Found footage can be traced back a long time, at least to Cannibal Holocaust in 1980. It was The Blair Witch Project that really made the concept popular, especially in the horror genre, yet it took a decade for people to actually start trying to recreate that success. The release of Paranormal Activity in 2009 kicked off a reign of found footage productions that continued for years beyond the film’s release.
Now, studios will often green light a feature of that type solely on the grounds that they will save a ton of money. Paranormal Activity proved that a horror film could be made for only a few thousand as opposed to a few million. Unfortunately, not every genre production needs to be found footage and the titles we’ll be looking at in this list more than prove that.
Devil’s Due set out to be a found footage Rosemary’s Baby and that’s exactly what it is. The thought process behind it consisted of taking one of the all-time cinematic greats and saying “Well, what if it didn’t look like a movie?” Does this mean it wouldn’t be an amateurish version of the same type of story had it not been found footage? No. It would probably still have been bad, but it could have at least had some production value. Instead, what we’re left with is a paint-by-numbers feature that plays it safe at every turn and—as a result—is not remotely memorable. The camera has nothing to do with the story, and that’s important because, in something like this, the camera has to be a character for the movie to work. When that doesn’t happen, this is what we’re left with.
Europa Report could be lumped into the same boat as Apollo 18, in that they are both found footage space exploration movies, which is a concept that inherently doesn’t work. Europa Report is the better of the two, but it still didn’t need to be done in this style and ultimately doesn’t gel with the format. It’s a claustrophobic space thriller and should have been reliant on tension, atmosphere and character development. Instead, the flick focuses on the justification for the footage existing. Most of it looks as riveting as tuning into the NASA channel to watch satellites in orbit. That’s not to say there’s nothing eventful in the movie, or that there’s nothing of value, it’s just that as the feature unfolds, it becomes harder and harder to tell what’s going on or become invested in it.
Now, Project X is not a horror movie. But it warrants talking about precisely because of that fact. The found footage model is inherently a horror template. Project X was the film that took the first step in seeing if the cheapest model of filmmaking could be applied to other genres. It opened the door for films like Project Almanac and Earth to Echo to do the same. But it’s ultimately pointless. Project X is a sophomoric comedy. It’s a simple teen house party movie. It has no reason to be shot in the found footage style, and frankly it’s a little bit creepy to even conceive the idea that kids would be filming the entire thing.

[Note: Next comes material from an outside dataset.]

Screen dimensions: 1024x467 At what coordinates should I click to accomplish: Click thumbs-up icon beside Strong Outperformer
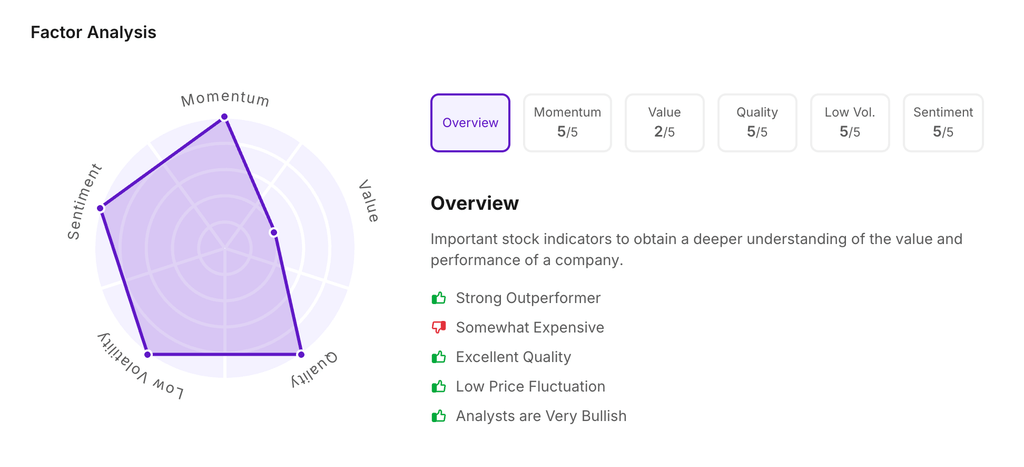pyautogui.click(x=438, y=298)
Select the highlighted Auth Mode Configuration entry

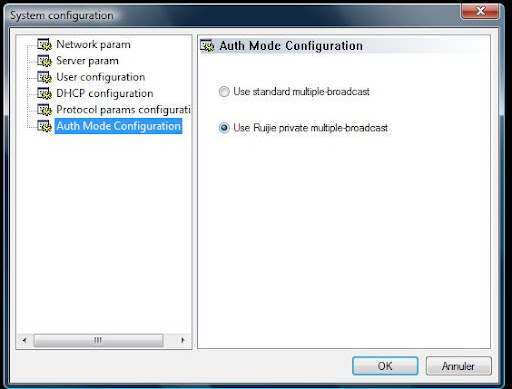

I loved The Sacrament, it was one of my favorites of the year, but that doesn’t mean I’m kidding myself into thinking there was any reason that it actually needed to be found footage. It’s a solid retelling of the Jonestown massacre with some wonderful build-up and tension. The performances are strong across the board, but the camera ultimately gets in the way. Near the end, it’s less and less justifiable. Almost every found footage movie reaches that point where people would generally just stop filming, and in The Sacrament it is particularly noticeable.
Like The Sacrament, this was a film that I loved but at the same time, I can’t justify it being found footage. Most movies are designed in this format if they have no other selling point, or if it’s the sole way a distributor would be able to market it. But Chronicle has so much going for it besides the fact that it is shot in the first person. It’s an original superhero movie in the midst of the age of comic book adaptations. It is also a super villain origin story, which is unique unto itself. The found footage style that is utilized in this film, while actually inventive, is the least important thing here. Chronicle would easily have worked without it.